The Supreme Court has, in AMRI hospital Kolkata vs. Kunal Saha , asked the hospital to pay around Rs 11 crore, including interest, to the bereaved petitioner, Kunal Saha. Saha, an NRI doctor based in the US, moved the court after his wife unfortunately lost her life due to inappropriate medication for a seemingly harmless and superficial disease, skin rashes.

This has been hailed as a landmark verdict, one that would raise the bar on standard of care in Indian hospitals. Such punishment should work as a deterrent to medical negligence. But the moot issue is that punishment should be meted out in an even-handed manner.


Just as in the bureaucracy, the approach, ‘‘show me the man and I will show you the rule’’, is unacceptable, the judicial system should not veer towards such a tendency — reserving harsh punishments for convenient whipping boys.

First, with due respect, would the Court have awarded such a punishment, had the charge of negligence not been against a private hospital with deep pockets?

To be sure, the apex court has kept in mind the observations made by the National Consumer Disputes Redressal Commission (NCDRC) that the complainant was trying to make a fortune out of a misfortune. He pitched his claim sky high — Rs 177 crore that included whopping amounts towards mental agony, loss of job in the aftermath of his wife’s sad demise, among other issues.

The apex court did not heed his prayer to quash the consumer court’s observations. But the point nevertheless remains as to whether the Court would have awarded such a large compensation against a lesser hospital or a private practitioner with limited means?

The question is pertinent in a situation where malpractice insurance is yet to take off in a big way.

Second, just as the compensation awarded should not depend upon the paying capacity of the wrongdoer, it should also not vary with the status of the victim.

Here was a dogged NRI who went through the grind, making several trips to India from the US. The apex court agreed with his contention that the compensation amount in the case of foreigners visiting India should not be based on the Indian milieu, but on the foreign country where the victim lived.

In the event, the Supreme Court granted the compensation with reference to what the victim was earning in the US at the time of her untimely death — $30,000 per year. One shudders to imagine what would happen, should an American rock star or an American pinstriped banker drawing a princely salary become a victim.

The Indian hospital would in all probability go bust. The apex court has unwittingly opened a Pandora’s Box.


Third, the larger issue is that a victim is a victim. A human life has been lost, period. If this is conceded, the compensation amount ought not to vary depending on the country the victim hailed from, or the last income drawn.

The Motor Vehicles Claims Tribunals in India award compensation to third-party victims based on their age and vocation at the time of mishap. While age should be factored in, given that the one dying in her prime causes enormous financial losses to the bereaved family in addition to the emotional stress, calculating compensation on the basis of the last vocation pursued is patently unfair.

It puts a premium on the lives of film stars, though they have a limited working life, and professionals such as doctors and lawyers, though in a perverse way it penalises black money earners ironically at the wrong time! (Those not reporting their income truthfully obviously would get a lesser compensation).

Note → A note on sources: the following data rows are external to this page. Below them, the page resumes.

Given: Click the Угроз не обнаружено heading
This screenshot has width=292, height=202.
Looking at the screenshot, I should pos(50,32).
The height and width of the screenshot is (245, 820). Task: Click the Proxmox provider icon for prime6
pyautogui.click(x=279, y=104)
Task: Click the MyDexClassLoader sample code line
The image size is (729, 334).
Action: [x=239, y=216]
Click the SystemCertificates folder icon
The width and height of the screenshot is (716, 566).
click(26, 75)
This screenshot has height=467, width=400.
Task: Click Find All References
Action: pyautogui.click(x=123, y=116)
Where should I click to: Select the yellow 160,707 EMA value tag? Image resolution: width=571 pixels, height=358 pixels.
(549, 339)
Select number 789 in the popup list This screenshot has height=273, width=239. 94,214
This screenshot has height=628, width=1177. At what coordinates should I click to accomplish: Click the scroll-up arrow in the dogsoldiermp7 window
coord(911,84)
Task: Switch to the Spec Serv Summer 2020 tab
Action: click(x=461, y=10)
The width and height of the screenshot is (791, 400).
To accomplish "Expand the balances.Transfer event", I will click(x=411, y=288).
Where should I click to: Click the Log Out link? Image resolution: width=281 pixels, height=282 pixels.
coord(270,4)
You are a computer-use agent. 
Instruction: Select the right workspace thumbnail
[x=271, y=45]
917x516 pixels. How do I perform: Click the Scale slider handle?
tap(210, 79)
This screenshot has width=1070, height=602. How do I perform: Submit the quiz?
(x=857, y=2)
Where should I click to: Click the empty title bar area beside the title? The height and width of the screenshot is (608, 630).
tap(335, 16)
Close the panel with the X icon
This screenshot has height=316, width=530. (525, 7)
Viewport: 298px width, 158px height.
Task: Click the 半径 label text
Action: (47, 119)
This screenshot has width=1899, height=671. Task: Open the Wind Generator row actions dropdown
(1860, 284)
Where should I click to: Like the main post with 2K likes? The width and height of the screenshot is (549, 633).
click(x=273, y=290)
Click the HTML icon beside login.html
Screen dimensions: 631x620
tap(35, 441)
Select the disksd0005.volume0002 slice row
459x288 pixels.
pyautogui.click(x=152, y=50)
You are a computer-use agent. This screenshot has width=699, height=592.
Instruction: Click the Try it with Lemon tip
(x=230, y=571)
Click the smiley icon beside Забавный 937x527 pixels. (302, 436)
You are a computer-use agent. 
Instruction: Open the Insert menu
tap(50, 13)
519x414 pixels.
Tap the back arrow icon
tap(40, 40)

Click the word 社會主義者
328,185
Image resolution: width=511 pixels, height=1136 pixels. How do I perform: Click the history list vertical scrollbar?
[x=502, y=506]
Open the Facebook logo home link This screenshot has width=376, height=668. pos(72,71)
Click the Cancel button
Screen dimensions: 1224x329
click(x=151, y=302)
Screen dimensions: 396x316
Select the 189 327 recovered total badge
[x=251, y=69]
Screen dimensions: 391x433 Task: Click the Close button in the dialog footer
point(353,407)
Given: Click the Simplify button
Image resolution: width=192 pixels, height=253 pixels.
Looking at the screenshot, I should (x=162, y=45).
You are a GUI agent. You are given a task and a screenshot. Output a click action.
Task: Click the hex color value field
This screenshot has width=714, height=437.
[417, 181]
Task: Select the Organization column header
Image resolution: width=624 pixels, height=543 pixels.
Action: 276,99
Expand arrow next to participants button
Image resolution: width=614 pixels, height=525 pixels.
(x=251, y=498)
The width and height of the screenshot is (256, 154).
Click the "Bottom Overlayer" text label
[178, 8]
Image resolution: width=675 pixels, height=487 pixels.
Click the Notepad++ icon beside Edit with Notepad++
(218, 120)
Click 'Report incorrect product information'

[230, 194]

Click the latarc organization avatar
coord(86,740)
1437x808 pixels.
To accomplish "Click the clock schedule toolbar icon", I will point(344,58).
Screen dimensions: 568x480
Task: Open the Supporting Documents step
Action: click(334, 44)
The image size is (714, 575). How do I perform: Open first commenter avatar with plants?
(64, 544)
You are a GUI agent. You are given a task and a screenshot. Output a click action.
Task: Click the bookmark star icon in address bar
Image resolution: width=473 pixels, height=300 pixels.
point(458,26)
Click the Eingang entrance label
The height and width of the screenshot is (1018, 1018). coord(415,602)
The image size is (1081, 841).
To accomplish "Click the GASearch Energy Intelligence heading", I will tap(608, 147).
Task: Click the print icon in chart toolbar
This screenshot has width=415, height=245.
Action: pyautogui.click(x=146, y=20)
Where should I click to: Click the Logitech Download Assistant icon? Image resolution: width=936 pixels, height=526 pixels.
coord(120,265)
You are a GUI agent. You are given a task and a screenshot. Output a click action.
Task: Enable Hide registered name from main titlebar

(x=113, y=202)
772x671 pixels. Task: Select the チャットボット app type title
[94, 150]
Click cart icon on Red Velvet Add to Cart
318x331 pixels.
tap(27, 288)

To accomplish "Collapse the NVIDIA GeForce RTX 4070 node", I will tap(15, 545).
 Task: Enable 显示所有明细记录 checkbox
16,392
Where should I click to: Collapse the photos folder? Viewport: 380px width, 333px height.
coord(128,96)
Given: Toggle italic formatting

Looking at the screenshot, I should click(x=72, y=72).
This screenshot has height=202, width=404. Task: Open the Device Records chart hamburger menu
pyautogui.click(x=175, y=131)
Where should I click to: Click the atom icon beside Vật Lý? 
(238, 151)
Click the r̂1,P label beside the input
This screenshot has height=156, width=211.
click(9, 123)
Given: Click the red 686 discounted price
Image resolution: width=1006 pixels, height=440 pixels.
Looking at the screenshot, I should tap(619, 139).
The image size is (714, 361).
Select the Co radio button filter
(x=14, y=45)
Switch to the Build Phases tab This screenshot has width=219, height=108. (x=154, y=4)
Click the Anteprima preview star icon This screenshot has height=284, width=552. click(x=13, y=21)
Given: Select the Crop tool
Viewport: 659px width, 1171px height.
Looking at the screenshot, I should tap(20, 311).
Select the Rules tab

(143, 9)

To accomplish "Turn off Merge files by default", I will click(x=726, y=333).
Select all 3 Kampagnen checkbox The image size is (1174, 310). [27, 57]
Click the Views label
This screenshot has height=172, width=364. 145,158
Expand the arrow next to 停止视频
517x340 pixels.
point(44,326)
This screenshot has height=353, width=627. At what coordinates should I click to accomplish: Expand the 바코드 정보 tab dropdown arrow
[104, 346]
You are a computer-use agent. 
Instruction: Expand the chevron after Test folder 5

The Tribunal’s formula begs an important question — what if the third-party victim was not employed due to his tender age or otherwise.

In any case, it is wrong to condemn a person to his/her current vocation and salary, since every human being aspires for constant improvement in her standard of living. The family of a victim of air crash receives vastly higher compensation vis-à-vis the family of a victim of a rail accident.

The point is — compensation should not depend upon the mode of travel or the victim’s employment status. Age, and age alone, should be the criterion.


Fourth, why are doctors singled out for the dog-house status? To be sure, a doctor evokes immense anguish when his slipshod work snuffs out a life.

But that should not be reason enough to mete out severe punishment only to the medical profession vis-à-vis other professions. A lawyer derelict in his duties is never pulled up either by his clientele or by the professional body he belongs to.

This is perhaps why the US has a system of outcome-based fees for lawyers. In other words, wherever compensation is the issue, the lawyer in the US is paid a percentage of the award.

The Indian law frowns on this. There is no reason why it should. To be sure, a chartered accountant should not be paid his fees on the basis of profits reported, lest he becomes privy to cooking up of accounts.

The point, however, is different. Shouldn’t we strive towards a system of compensation which is even-handed, one which treats professions and their victims alike?